1 tablespoon oil
1/2 to 3/4 pound meat of your choice, diced, preferably with some fat on it (our shelf-stable favorites are Spam and Chinese lap cheong; bacon would be amazing, as it always is, or pancetta or any kind of sausage)
1 tablespoon minced garlic (or 1–2 cloves garlic, minced)
1 pound potatoes, any kind, scrubbed and diced into 1/2-inch pieces (we used baby red potatoes; sweet potatoes would be a nice lighter option)
Salt and pepper, to taste
1 small onion, diced (about 1 cup diced)
1/2 to 1 cup other vegetable, diced or ribboned (optional; 1/2 cup kimchi would be my choice, but you could try bell peppers, leeks, ribboned kale or collards, a couple generous handfuls of torn baby spinach, ribboned Swiss chard)
3–4 eggs, if desired
1 cup shredded cheese of your choice, if desired
A bit of fresh garnish if you have it (sliced scallions, parsley, chives)

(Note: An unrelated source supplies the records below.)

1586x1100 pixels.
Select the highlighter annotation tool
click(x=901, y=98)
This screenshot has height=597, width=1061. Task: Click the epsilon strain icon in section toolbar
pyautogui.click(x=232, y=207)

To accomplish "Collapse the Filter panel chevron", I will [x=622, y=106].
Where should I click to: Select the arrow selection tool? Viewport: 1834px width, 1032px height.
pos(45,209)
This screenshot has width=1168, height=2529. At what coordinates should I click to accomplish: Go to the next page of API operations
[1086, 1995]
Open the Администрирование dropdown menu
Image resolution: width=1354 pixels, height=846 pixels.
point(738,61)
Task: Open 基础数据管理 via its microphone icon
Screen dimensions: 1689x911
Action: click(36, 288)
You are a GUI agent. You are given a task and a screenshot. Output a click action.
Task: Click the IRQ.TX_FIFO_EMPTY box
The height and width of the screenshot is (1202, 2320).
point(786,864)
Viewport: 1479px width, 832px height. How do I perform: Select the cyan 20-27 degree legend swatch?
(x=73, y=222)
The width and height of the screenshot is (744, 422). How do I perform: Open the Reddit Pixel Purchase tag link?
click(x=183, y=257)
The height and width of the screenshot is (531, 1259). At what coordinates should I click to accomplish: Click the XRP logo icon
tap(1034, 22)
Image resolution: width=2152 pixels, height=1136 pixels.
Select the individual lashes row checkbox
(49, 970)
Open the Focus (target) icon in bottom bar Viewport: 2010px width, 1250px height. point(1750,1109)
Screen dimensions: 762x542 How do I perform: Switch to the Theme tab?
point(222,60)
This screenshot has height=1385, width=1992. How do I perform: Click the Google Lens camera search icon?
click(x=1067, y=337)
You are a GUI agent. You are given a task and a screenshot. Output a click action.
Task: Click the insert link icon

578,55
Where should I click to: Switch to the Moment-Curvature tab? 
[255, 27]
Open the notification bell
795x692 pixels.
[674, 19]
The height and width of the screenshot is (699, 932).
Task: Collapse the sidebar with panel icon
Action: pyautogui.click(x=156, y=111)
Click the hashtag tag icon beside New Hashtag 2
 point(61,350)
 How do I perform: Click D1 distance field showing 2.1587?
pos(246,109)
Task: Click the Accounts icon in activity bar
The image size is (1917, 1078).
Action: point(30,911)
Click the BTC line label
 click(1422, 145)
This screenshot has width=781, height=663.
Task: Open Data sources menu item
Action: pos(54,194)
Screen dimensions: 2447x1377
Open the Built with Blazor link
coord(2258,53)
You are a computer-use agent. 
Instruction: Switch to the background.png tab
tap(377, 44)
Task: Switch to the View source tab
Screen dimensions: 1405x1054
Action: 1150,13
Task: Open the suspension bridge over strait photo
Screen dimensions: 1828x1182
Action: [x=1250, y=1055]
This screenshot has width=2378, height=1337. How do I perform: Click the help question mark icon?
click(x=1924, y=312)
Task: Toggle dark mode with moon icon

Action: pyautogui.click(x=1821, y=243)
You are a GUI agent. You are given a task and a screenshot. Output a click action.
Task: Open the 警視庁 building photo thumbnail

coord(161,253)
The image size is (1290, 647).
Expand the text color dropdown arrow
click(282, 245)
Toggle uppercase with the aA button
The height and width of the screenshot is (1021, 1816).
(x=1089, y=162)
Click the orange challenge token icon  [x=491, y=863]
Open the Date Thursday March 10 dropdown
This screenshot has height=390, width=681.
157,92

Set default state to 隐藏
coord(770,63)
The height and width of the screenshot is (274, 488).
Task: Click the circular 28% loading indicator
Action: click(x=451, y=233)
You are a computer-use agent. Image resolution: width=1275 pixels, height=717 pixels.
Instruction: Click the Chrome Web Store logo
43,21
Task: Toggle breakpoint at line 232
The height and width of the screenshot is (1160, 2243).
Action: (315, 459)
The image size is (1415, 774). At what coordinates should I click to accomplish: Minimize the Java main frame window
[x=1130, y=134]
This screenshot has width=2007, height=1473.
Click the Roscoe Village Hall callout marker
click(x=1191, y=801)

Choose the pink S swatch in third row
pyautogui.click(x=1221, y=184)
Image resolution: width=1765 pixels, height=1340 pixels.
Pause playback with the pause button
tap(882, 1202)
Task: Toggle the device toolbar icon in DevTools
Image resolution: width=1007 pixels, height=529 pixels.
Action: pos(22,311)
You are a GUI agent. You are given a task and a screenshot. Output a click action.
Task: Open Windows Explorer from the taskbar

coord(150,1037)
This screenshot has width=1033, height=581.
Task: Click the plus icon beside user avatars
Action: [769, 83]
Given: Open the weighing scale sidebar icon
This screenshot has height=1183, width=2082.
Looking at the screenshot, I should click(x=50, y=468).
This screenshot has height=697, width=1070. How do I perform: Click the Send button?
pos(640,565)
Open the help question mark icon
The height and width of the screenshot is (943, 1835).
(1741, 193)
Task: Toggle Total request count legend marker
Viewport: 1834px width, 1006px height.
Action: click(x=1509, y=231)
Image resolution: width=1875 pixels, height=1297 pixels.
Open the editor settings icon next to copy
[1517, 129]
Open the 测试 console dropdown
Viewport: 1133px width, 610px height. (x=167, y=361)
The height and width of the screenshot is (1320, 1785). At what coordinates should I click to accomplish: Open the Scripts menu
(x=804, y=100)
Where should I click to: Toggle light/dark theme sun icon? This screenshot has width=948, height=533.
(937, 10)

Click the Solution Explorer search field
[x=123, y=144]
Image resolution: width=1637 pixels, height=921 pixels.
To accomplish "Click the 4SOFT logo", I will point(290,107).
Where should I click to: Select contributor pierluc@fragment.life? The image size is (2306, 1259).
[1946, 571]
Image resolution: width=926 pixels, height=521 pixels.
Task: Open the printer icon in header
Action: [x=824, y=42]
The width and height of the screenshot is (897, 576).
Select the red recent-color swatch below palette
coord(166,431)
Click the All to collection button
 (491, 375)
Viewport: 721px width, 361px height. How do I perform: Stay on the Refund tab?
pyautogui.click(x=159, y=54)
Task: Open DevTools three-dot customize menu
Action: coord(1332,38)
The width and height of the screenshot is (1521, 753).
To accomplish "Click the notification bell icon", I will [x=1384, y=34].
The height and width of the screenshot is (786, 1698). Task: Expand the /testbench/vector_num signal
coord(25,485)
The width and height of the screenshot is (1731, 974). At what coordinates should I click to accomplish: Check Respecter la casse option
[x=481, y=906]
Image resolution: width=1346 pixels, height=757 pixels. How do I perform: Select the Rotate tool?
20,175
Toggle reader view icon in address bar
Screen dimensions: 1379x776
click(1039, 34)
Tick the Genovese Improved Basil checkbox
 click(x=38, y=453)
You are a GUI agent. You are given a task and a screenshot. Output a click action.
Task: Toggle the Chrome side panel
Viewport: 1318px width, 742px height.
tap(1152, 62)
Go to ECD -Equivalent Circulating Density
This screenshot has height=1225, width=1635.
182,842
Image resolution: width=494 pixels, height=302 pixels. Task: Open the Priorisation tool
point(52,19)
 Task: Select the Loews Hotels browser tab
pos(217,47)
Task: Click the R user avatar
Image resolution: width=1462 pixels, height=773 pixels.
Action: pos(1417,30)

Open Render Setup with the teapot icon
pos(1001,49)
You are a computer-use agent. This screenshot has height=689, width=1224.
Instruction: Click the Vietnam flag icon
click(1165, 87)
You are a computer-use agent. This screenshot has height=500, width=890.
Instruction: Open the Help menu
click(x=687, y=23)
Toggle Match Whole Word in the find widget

If you prefer your potatoes quite soft, you can parboil them for a few minutes or microwave them for five to get them going before you begin to crisp them.
Optionally, dice the potatoes the night before or several hours ahead and soak the diced pieces in cold water, rinsing a few times, until you are ready to cook, which will drain them of some starch and encourage them to crisp.